FOR IMMEDIATE RELEASE
Washington D.C. 2015 — The Securities and Exchange Commission today charged BlackRock Advisors LLC with breaching its fiduciary duty by failing to disclose a conflict of interest created by the outside business activity of a top-performing portfolio manager.
BlackRock agreed to settle the charges and pay a $12 million penalty. The firm also must engage an independent compliance consultant to conduct an internal review.
According to the SEC’s order instituting a settled administrative proceeding, Daniel J. Rice III was managing energy-focused funds and separately managed accounts at BlackRock when he founded Rice Energy, a family-owned and operated oil-and-natural gas company. Rice was the general partner of Rice Energy and personally invested approximately $50 million in the company. Rice Energy later formed a joint venture with a publicly-traded coal company that eventually became the largest holding (almost 10 percent) in the $1.7 billion BlackRock Energy & Resources Portfolio, the largest Rice-managed fund. The SEC’s order finds that BlackRock knew and approved of Rice’s investment and involvement with Rice Energy as well as the joint venture, but failed to disclose this conflict of interest to either the boards of the BlackRock registered funds or its advisory clients.
“BlackRock violated its fiduciary obligation to eliminate the conflict of interest created by Rice’s outside business activity or otherwise disclose it to BlackRock’s fund boards and advisory clients,” said Andrew J. Ceresney, Director of the SEC’s Division of Enforcement. “By failing to make such a disclosure, BlackRock deprived its clients of their right to exercise their independent judgment to determine whether the conflict might impact portfolio management decisions.”

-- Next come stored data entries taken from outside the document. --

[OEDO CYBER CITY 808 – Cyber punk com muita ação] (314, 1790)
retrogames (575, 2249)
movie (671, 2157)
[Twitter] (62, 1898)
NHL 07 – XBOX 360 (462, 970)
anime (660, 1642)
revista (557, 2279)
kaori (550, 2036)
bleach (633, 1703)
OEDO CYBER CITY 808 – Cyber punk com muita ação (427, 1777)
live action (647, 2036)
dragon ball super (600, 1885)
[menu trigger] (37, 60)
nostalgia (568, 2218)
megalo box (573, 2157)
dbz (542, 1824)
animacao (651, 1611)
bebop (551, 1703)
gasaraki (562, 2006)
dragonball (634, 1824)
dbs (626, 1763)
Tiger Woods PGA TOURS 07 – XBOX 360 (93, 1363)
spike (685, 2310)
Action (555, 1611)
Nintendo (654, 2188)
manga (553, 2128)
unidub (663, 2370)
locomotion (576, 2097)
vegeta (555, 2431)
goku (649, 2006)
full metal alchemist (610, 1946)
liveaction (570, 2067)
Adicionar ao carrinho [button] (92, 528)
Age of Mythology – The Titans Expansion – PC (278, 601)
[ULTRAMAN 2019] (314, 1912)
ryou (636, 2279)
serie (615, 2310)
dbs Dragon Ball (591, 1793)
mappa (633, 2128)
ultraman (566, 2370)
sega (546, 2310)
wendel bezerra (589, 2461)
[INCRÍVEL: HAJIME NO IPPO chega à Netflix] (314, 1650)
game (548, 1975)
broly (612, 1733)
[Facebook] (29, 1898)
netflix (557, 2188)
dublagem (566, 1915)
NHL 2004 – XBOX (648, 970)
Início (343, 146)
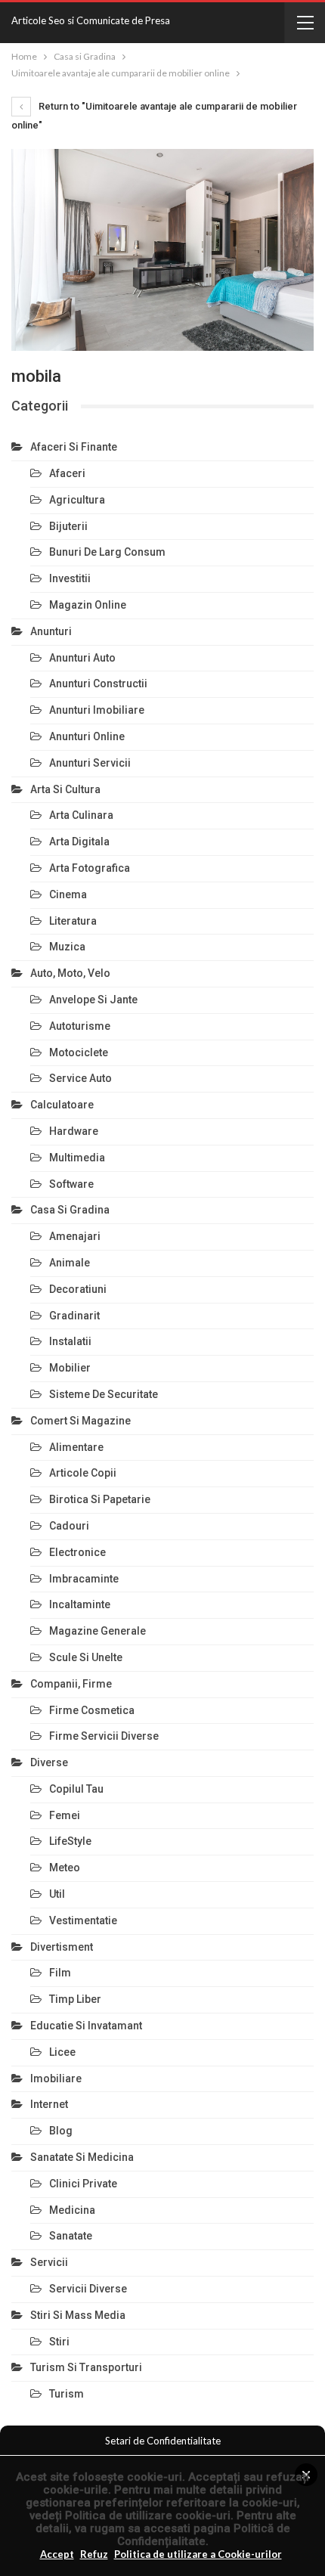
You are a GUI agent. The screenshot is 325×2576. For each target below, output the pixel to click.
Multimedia (77, 1158)
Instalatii (70, 1341)
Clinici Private (83, 2184)
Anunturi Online (87, 736)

The SEC’s order also finds that BlackRock and its then-chief compliance officer Bartholomew A. Battista caused the funds’ failure to report a “material compliance matter” – namely Rice’s violations of BlackRock’s private investment policy – to their boards of directors. BlackRock additionally failed to adopt and implement policies and procedures for outside activities of employees, and Battista caused this failure. Battista agreed to pay a $60,000 penalty to settle the charges against him.

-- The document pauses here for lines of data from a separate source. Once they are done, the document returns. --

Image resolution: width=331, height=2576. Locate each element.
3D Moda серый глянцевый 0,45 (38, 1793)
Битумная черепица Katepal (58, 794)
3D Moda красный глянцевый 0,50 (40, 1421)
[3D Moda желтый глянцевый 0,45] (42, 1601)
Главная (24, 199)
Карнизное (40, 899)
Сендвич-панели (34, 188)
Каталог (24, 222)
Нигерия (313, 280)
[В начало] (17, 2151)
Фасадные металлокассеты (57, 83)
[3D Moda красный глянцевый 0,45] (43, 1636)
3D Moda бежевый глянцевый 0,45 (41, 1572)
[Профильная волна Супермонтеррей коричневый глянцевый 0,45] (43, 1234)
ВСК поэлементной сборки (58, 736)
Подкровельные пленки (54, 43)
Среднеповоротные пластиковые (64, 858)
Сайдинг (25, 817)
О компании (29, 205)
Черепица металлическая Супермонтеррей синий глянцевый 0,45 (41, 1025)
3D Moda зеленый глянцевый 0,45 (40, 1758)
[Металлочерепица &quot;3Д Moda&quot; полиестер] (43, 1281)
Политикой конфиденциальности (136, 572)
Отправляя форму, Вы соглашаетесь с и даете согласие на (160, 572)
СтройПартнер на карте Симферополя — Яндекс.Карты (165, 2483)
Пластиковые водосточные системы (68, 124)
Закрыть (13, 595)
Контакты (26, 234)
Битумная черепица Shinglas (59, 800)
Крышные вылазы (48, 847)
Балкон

“This is the first SEC case to charge violations of Rule 38a-1 for failing to report a material compliance matter such as violations of the adviser’s policies and procedures to a fund board,” said Julie M. Riewe, Co-Chief of the SEC Enforcement Division’s Asset Management Unit. “BlackRock and Battista caused the funds’ failure to report Rice’s violations of BlackRock’s private investment policy and denied the funds’ boards critical compliance information alerting them to Rice’s outside business interests.”
BlackRock agreed to be censured and consented to the entry of the SEC’s order finding that the firm willfully violated Sections 206(2) and 206(4) of the Investment Advisers Act of 1940 and Rule 206(4)-7. The order finds that the firm caused violations of Rule 38a-1 of the Investment Company Act of 1940. Battista also consented to the entry of the order finding that he caused violations of Section 206(4) of the Advisers Act, Rule 206(4)-7, and Rule 38a-1. BlackRock and Battista are required to cease and desist from committing or causing any further violations. BlackRock and Battista neither admitted nor denied the findings.
The SEC’s investigation was conducted by Janene M. Smith, David A. Becker, and Brian E. Fitzpatrick and supervised by Jeffrey B. Finnell of the SEC Enforcement Division’s Asset Management Unit.